Brown's glasses and some medications were also found in the apartment and her car was in the parking lot, NBC reported. Carver's car was missing.

The case drew increased attention in October, when new messages and photos began appearing on Carver's Facebook page (which has since been taken down). Over 50 new posts reportedly appeared on the page, including one claiming that Brown and Carver had gotten married.

Some of the Facebook messages also included violent images and memes, the Washington Post reported last month. Other postings referenced the couple's disappearance. Family members wondered if someone had hacked the account.

Thursday — after investigators found Brown — Wright speculated that Kohlhepp, the man arrested at the scene, could have been behind the mysterious Facebook messages.

"It's super possible that he was doing that, you know, to try to get people off of his trail," Wright said. "But that's just a thought. I don't know that to be for sure."

Wright credited a sex crime investigator with helping police zero in on the property where they eventually found Brown, though he provided few other details about the case. Prosecutors said Friday in court that investigators also tracked Brown's cellphone to Kohlhepp's property.
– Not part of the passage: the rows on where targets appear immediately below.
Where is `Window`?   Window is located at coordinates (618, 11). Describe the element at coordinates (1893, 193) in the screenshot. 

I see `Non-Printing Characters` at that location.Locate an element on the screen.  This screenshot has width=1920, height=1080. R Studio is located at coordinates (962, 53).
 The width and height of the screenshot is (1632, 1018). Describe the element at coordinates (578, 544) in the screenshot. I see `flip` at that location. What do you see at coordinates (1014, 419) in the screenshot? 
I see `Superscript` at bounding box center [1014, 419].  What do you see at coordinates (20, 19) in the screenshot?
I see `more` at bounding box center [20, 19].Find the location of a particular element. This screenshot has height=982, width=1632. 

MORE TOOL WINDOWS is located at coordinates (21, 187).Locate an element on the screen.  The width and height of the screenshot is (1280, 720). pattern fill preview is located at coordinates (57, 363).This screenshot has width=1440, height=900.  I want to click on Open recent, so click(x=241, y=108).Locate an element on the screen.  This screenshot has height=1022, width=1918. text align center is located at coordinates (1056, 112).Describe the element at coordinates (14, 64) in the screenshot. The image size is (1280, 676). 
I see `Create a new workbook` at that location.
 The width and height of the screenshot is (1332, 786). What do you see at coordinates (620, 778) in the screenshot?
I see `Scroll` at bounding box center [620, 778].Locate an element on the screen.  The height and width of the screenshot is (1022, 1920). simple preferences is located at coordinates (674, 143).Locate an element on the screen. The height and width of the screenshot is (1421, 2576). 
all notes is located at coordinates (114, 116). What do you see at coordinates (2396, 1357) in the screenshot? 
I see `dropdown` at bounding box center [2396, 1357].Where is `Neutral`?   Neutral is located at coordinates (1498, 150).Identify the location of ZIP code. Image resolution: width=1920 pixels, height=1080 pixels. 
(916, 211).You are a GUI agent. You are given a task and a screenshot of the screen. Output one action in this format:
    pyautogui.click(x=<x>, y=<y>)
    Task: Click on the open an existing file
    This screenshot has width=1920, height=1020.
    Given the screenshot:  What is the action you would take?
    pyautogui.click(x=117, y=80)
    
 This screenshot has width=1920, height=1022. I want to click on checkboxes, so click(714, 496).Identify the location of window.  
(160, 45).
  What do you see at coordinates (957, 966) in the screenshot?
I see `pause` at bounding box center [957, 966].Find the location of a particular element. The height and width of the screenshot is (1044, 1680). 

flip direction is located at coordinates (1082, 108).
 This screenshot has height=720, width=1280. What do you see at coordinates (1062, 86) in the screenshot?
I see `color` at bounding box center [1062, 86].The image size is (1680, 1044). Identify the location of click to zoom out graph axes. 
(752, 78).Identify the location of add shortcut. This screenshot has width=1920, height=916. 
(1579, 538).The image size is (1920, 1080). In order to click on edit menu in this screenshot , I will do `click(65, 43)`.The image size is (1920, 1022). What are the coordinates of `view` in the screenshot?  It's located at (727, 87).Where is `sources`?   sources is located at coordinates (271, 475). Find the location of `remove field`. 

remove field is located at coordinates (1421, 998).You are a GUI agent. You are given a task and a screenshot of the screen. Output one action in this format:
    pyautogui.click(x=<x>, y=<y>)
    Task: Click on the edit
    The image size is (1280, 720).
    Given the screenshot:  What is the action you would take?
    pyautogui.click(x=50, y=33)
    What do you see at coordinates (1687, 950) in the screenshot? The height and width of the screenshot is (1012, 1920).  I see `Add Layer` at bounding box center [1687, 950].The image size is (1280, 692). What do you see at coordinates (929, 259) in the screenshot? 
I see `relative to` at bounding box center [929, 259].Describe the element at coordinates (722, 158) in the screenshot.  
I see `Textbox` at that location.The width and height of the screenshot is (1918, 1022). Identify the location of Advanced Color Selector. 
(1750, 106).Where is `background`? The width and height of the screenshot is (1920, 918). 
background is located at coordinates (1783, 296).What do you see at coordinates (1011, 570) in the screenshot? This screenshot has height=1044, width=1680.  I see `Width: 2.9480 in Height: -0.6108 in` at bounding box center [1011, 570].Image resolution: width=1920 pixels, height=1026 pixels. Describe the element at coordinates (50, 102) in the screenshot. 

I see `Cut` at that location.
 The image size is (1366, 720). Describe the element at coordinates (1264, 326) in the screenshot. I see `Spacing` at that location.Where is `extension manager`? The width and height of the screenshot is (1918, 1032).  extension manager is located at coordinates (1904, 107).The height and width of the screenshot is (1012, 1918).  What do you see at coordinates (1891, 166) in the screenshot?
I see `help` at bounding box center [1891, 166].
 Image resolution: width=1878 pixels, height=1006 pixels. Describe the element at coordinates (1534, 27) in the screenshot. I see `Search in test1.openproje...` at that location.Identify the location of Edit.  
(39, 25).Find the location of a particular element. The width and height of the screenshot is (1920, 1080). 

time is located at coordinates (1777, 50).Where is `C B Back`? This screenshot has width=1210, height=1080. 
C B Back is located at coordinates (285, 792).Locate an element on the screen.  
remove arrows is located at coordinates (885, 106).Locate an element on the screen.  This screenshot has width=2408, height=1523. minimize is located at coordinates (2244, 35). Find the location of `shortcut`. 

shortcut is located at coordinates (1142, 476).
According to Wright, Brown appeared to have been fed while in captivity and was in good physical health, though she was receiving medical treatment Thursday and Friday. Wright would not say more about Brown's time in captivity, including whether she might have been sexually assaulted.

"She’s alive and well," Wright said. "She's obviously traumatized."

Wright said that the kidnapping appeared not to be "a random act."

A spokesperson for the Carver family told WBTV that Kohlhepp met Brown and Carver online and that they were casual friends. Prosecutors said in court Friday that Brown's last known communication was with Kohlhepp.

Police learned from Brown that there could be four bodies hidden on the property, though Wright said that "when you’re locked in a container for two months your mind can play tricks on you."

"It’s metal, it’s totally enclosed," he said of the container. "I don’t want to be in there. I don’t want to be in there for a whole day."

According to South Carolina's sex offender registry, Kohlhepp was convicted of kidnapping in 1987. Prosecutors said Friday in court that he abducted a 14-year-old girl, restrainrf her with duct tape, and threatened to kill her family. According to WBTV, he also raped the girl, though a sexual assault charge was dropped as part of a plea deal. He was released from prison in 2001.

Kohlhepp appeared in court Friday after being charged with kidnapping Brown. He faces up to 30 years in prison if convicted, and prosecutors told the judge they expect to file a murder charge in the future. They also called Kohlhepp "a very, very dangerous individual."